Linda had inquired with Greyhound and they generously provided a pair of Discovery passes at no charge, allowing both Carli and Denise to make the trip without the worry about how to pay for it. On the way, their first stop was the Terry Fox memorial site just outside of Thunder Bay. They were only able to spend a few minutes there, but it was particularly meaningful in light of her recent cancer diagnosis. After an unexpected layover in White River, ON that lasted more than 10 hours on account of an early season snowstorm, the next stop was Guelph, ON to see uncle Paul and aunt Andrea.
It was there that Paul noticed something wrong and advised Carli to check into a local hospital. The doctors found that Carli's iron level was alarmingly low and advised a prompt return to Winnipeg after a two to three-day recovery period. Paul drove Carli and Denise back to Sault Ste. Marie, and Hartmut took them the rest of the way back to Winnipeg.

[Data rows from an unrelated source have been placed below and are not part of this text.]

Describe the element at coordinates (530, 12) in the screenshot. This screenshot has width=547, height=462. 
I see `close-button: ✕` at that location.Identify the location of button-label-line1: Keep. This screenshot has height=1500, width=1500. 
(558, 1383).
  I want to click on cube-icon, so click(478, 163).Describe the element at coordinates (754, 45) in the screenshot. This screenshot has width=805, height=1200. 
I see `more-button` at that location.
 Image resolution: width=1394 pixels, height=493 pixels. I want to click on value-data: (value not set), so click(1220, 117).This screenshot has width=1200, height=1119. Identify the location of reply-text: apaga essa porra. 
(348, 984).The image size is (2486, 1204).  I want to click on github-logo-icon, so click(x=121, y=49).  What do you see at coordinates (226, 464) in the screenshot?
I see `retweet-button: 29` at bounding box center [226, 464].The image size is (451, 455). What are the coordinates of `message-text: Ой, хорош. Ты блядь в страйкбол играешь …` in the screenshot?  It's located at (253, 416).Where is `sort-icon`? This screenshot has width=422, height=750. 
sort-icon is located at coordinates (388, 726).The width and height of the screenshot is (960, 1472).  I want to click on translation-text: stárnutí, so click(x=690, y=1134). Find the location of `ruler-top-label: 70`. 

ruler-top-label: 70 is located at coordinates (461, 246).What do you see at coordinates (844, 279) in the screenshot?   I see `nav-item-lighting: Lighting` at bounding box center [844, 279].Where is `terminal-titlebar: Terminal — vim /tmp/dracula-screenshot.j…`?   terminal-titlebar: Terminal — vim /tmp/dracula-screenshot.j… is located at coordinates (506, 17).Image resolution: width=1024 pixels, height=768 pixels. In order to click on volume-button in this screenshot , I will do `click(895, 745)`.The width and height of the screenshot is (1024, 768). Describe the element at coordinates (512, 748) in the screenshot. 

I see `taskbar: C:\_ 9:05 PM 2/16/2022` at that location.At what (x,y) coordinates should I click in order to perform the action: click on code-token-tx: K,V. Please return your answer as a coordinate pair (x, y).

Aside from a return trip to the Terry Fox memorial site, the trip was a virtual write-off. Carli was devastated and shed tears that even the cancer diagnosis didn't bring on. There would likely not be another opportunity to make the journey, since the trip was specifically planned around the time frame when the effects of the radiation treatments would be most beneficial for Carli.
However, upon her return, there was a significant and unexpected improvement in her condition. The improvement held its course through November and she was able to make a day trip out to Gimli with Linda. In December, she began making plans to make another attempt at her eastward trip. With the financial assistance of both her family and many generous members of Asperger Manitoba, Inc., she left Union Station in Winnipeg on 26 December 2006 on an eastbound train.
This time, she made it all the way out to Moncton and spent nearly a month in total away from Winnipeg. The trip did wonders for her and it showed when she returned in late January.
There would be no time to rest for Carli, who was back on the road days later, this time on a westbound Greyhound bus headed for Saskatoon. In addition to seeing her cousin Gisèle Dagenais, who lived in nearby Vonda, SK, she got the opportunity to fulfill a lifelong wish to be at a dog sled race. It wasn't the Iditarod or the Yukon Quest, but the Canadian Challenge was still a major race, and Carli was there for it. It was as close to the dog racing world as she had ever been, and she enjoyed the experience immensely.
Carli returned to Winnipeg in early February. As important as her two recent positive experiences was the fact that she was holding the cancer at bay. She went back to CancerCare Manitoba for another round of tests, and, in late February, she got a new prognosis. Six months after her initial prognosis of six to nine months, she was given another six to twelve months to live.
Two weeks later, however, Carli took a turn for the worse. She became sick a great deal and was badly constipated. She had to make another return trip to Health Sciences Center, and, come 18 March, spent her 25th birthday in a hospital bed. Gary flew in to be with his daughter, but it was anything but a happy birthday for Carli, who had a particularly rough day on what should have been a joyous occasion.